IWNLP is a dictionary-based lemmatizer for the German language. It is based on the German edition of Wiktionary. IWNLP consists of two parts:
- IWNLP: A parser for the German edition of Wiktionary
- IWNLP.Lemmatizer: A German lemmatizer that uses the output from IWNLP to produce a mapping from an inflected form to a lemma.
More details can be found at www.iwnlp.com
We also provide a Python implementation for the lemmatizer: IWNLP-py
- Make sure that you followed the steps from IWNLP regarding the creation of a parsed XML Wiktionary file.
- Clone IWNLP.Lemmatizer and build it
- Start IWNLP.Lemmatizer.exe with three parameters: Path to parsed Wiktionary dump, path to the XML export file, path to the JSON export file. For instance
IWNLP.Lemmatizer.exe "c:\\parsedIWNLP_latest.xml" "c:\\IWNLP.Lemmatizer_latest.xml" "c:\\IWNLP.Lemmatizer_latest.json"

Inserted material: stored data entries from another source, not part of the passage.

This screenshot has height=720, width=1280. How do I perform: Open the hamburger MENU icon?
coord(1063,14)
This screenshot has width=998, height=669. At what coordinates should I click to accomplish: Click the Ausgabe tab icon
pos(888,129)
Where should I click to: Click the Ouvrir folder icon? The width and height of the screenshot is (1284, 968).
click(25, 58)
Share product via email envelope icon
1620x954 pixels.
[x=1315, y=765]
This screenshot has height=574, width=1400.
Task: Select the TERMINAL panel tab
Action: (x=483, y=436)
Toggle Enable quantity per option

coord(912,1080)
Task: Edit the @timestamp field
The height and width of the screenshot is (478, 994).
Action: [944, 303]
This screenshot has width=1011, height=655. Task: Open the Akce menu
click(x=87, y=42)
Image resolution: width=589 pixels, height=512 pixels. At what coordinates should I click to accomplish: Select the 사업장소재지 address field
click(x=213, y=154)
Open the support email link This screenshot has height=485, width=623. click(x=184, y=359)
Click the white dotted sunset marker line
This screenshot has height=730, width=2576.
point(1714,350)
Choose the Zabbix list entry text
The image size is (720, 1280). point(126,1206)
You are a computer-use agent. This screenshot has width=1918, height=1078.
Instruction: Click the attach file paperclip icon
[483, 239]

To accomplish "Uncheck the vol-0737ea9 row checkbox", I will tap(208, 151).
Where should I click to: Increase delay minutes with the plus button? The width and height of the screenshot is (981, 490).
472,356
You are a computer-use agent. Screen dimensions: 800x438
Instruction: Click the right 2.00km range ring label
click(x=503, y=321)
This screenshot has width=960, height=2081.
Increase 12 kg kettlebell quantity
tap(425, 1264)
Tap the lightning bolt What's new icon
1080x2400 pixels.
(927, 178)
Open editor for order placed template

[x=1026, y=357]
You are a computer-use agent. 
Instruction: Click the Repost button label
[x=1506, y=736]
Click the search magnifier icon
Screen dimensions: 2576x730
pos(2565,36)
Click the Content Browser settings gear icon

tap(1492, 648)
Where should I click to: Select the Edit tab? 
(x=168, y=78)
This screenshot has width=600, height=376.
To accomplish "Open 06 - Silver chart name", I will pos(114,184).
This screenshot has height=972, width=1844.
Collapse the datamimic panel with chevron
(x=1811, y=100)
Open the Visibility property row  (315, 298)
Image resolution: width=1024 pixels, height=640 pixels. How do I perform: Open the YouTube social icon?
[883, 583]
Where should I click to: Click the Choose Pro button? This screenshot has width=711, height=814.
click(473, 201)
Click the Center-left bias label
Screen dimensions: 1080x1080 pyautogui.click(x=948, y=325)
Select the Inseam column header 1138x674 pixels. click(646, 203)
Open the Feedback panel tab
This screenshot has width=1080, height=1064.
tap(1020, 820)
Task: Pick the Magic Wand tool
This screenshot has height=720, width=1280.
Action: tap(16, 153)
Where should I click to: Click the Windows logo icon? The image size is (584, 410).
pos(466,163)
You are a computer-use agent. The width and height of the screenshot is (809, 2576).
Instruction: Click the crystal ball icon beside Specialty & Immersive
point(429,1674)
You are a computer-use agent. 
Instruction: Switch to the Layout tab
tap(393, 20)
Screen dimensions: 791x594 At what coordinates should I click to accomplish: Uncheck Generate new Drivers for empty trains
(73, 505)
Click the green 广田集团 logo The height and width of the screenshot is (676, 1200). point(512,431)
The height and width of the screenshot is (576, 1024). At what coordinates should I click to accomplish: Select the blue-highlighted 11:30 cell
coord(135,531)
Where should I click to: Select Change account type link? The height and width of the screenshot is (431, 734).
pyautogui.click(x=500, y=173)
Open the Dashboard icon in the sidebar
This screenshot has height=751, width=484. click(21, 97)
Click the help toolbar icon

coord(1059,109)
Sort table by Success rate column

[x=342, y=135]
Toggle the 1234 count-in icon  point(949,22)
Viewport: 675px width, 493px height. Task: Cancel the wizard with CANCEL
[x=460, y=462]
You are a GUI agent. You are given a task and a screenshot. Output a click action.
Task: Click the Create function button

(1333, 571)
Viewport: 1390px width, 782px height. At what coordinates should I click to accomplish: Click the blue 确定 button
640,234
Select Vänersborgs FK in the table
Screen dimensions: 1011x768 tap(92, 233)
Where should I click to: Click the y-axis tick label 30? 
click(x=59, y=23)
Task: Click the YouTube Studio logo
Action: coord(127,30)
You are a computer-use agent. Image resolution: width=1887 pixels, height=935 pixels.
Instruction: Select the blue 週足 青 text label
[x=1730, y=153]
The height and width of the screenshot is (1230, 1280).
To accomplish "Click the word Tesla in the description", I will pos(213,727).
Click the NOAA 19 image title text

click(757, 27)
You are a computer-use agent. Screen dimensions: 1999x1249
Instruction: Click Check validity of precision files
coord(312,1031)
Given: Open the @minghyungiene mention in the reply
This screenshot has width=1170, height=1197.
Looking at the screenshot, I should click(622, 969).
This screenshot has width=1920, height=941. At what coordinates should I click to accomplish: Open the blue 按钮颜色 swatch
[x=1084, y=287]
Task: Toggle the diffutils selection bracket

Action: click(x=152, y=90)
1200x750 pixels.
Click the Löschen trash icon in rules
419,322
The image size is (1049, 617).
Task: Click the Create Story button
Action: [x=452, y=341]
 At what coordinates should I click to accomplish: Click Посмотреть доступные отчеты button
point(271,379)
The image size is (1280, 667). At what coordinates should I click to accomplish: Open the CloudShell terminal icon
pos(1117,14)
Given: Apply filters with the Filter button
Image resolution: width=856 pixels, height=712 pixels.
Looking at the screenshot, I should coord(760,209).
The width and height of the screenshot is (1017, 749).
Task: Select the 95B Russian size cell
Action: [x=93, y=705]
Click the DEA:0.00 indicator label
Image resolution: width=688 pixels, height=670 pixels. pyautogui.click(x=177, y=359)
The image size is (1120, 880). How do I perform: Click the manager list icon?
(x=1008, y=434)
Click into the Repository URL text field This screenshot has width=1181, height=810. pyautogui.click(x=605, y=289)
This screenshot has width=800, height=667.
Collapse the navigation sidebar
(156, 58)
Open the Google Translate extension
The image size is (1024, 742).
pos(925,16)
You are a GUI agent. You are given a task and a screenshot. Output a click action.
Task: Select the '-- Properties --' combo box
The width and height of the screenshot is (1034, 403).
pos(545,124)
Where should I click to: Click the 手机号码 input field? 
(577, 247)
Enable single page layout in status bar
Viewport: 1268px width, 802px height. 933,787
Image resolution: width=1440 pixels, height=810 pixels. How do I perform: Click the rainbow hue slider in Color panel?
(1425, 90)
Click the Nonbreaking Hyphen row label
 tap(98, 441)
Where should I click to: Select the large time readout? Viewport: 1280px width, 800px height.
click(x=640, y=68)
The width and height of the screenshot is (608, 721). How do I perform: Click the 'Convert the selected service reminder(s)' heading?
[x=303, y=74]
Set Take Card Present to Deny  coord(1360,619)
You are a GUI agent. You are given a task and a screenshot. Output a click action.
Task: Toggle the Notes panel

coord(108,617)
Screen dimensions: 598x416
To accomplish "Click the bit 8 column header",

Please include the following BibTeX if you use IWNLP in your work:
@InProceedings{liebeck-conrad:2015:ACL-IJCNLP,
author = {Liebeck, Matthias and Conrad, Stefan},
title = {{IWNLP: Inverse Wiktionary for Natural Language Processing}},
booktitle = {Proceedings of the 53rd Annual Meeting of the Association for Computational Linguistics and the 7th International Joint Conference on Natural Language Processing (Volume 2: Short Papers)},
year = {2015},
publisher = {Association for Computational Linguistics},
pages = {414--418},
url = {http://www.aclweb.org/anthology/P15-2068}
}